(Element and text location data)

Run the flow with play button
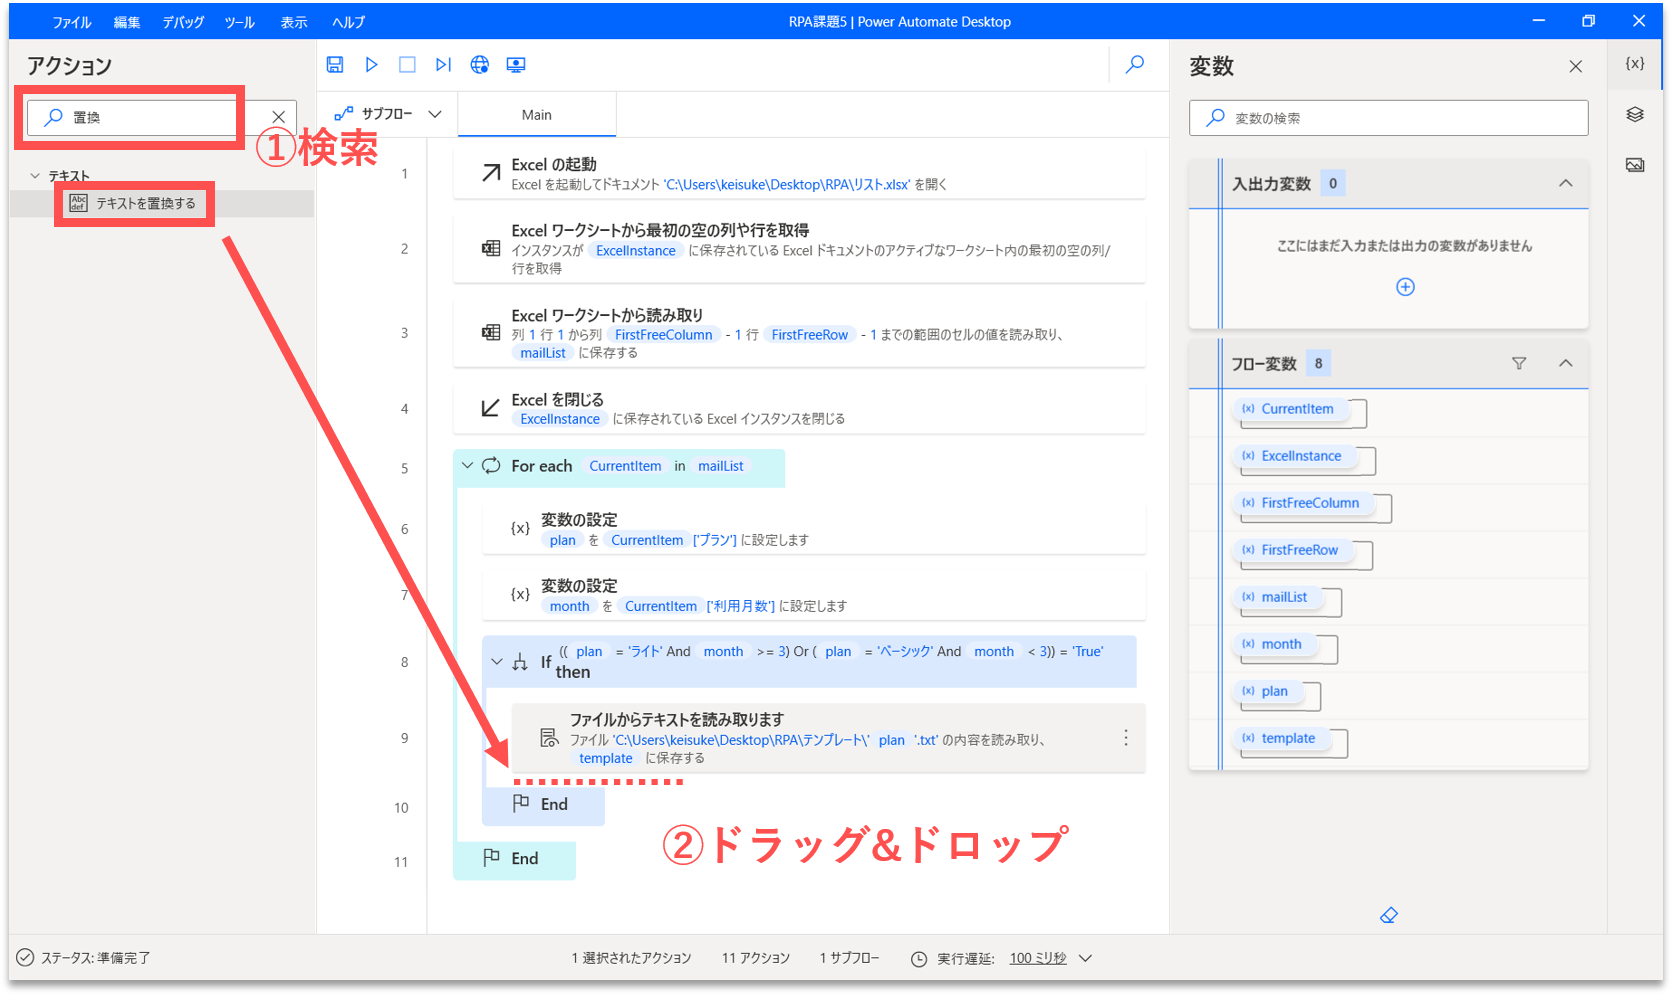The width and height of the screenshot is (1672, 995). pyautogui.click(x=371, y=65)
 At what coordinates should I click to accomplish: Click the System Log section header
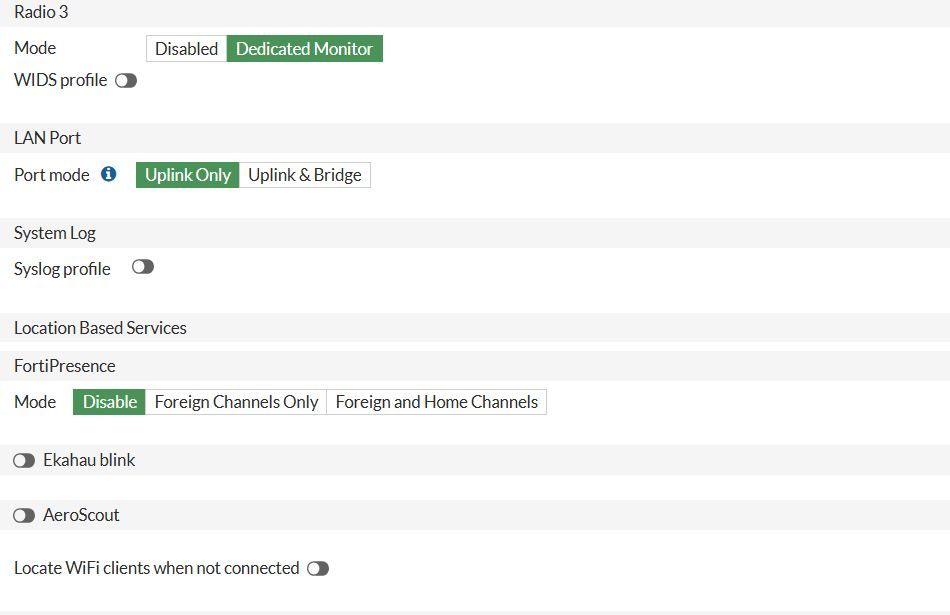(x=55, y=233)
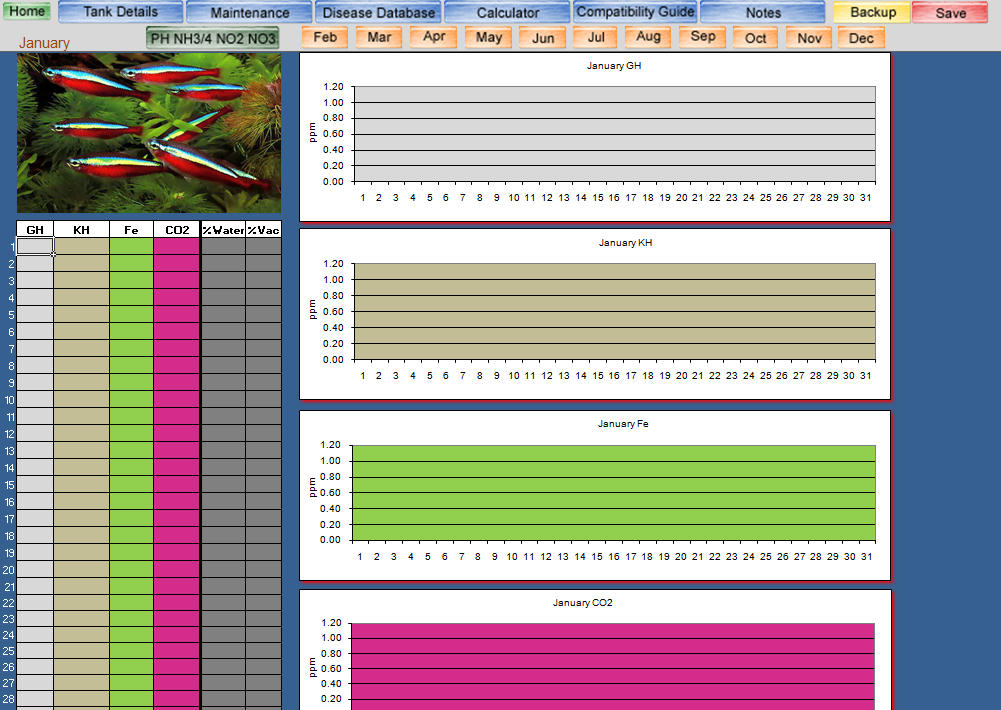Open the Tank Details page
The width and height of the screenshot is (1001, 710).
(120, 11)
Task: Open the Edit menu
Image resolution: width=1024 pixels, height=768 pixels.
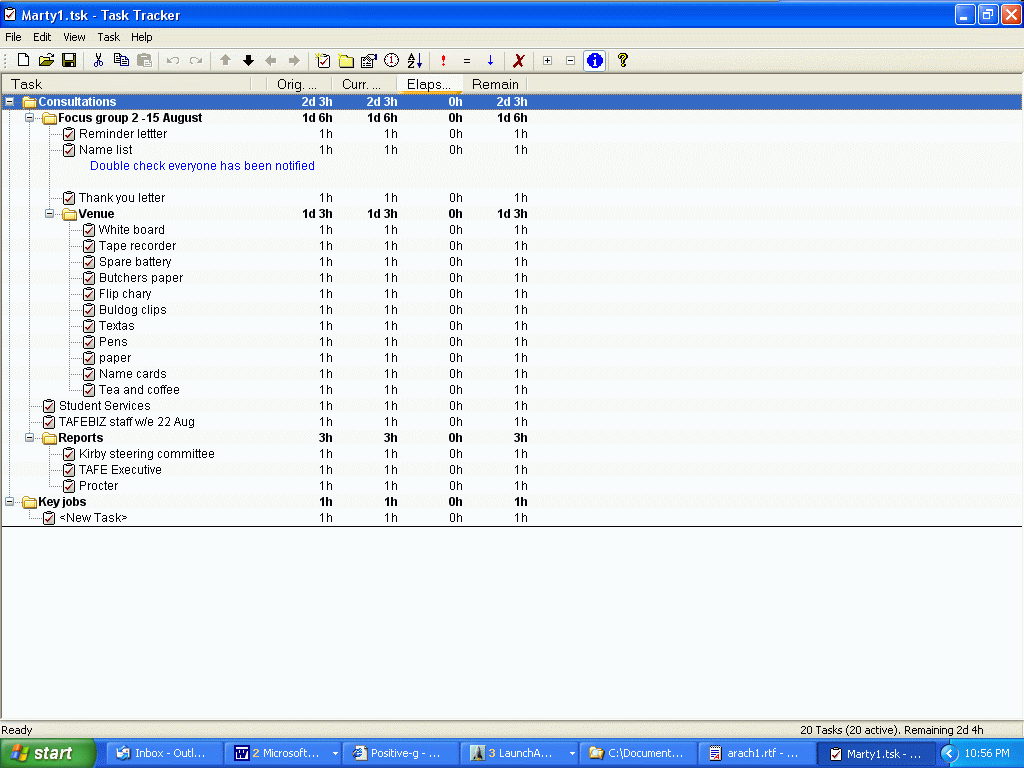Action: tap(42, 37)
...
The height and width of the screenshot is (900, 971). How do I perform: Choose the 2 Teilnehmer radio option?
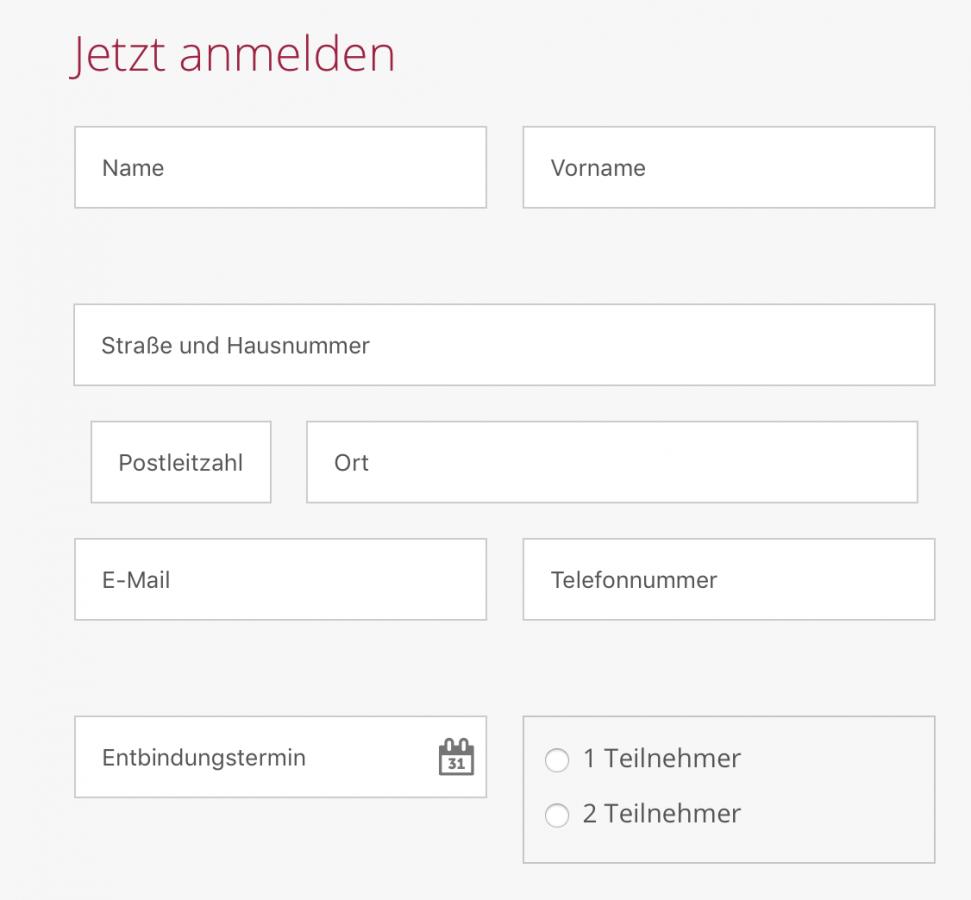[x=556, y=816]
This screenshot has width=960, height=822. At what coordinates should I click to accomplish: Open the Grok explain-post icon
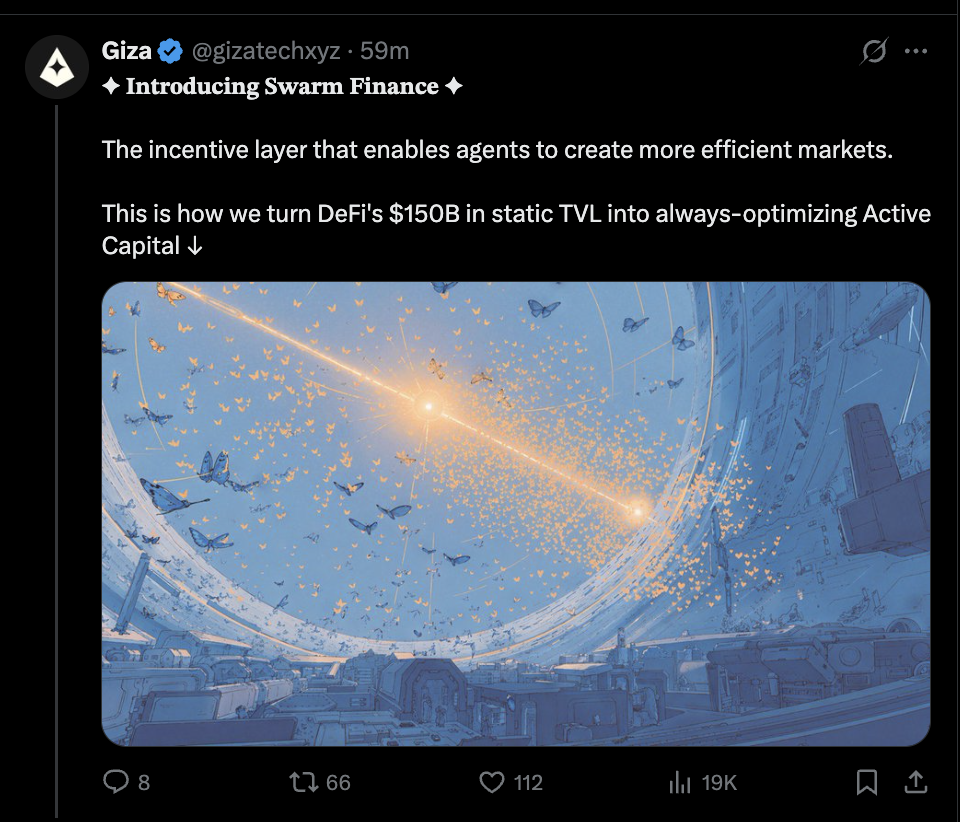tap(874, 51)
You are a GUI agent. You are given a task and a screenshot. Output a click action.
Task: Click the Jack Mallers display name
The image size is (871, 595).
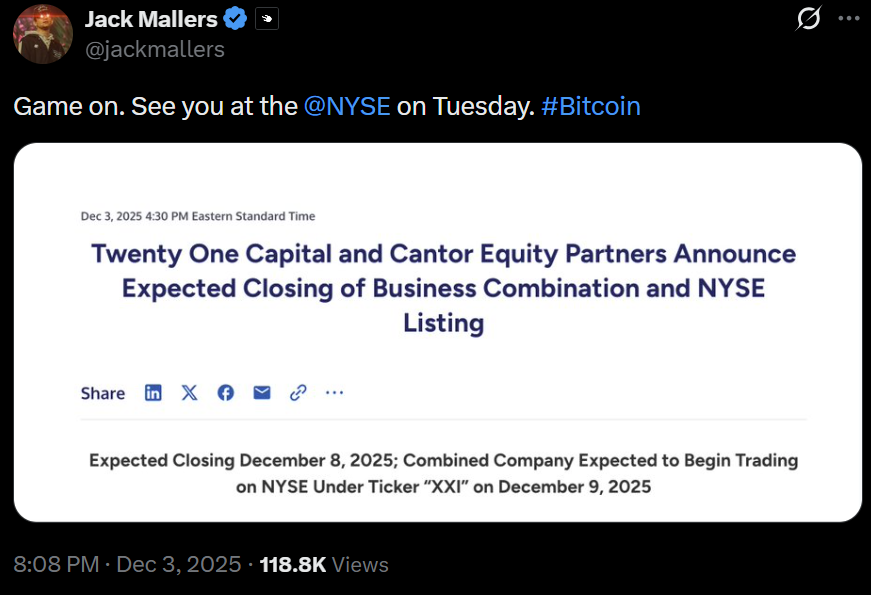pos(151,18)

WHAT NEEDS TO BE DONE
Update the records from the line with "You are a GUI" up to and including the line with "pos(151,18)", replacing "display name" with "username" and keeping everything else the same. Give only those lines, and leave the pictures out.

ANSWER TO THE TASK
You are a GUI agent. You are given a task and a screenshot. Output a click action.
Task: Click the Jack Mallers username
The image size is (871, 595).
pos(151,18)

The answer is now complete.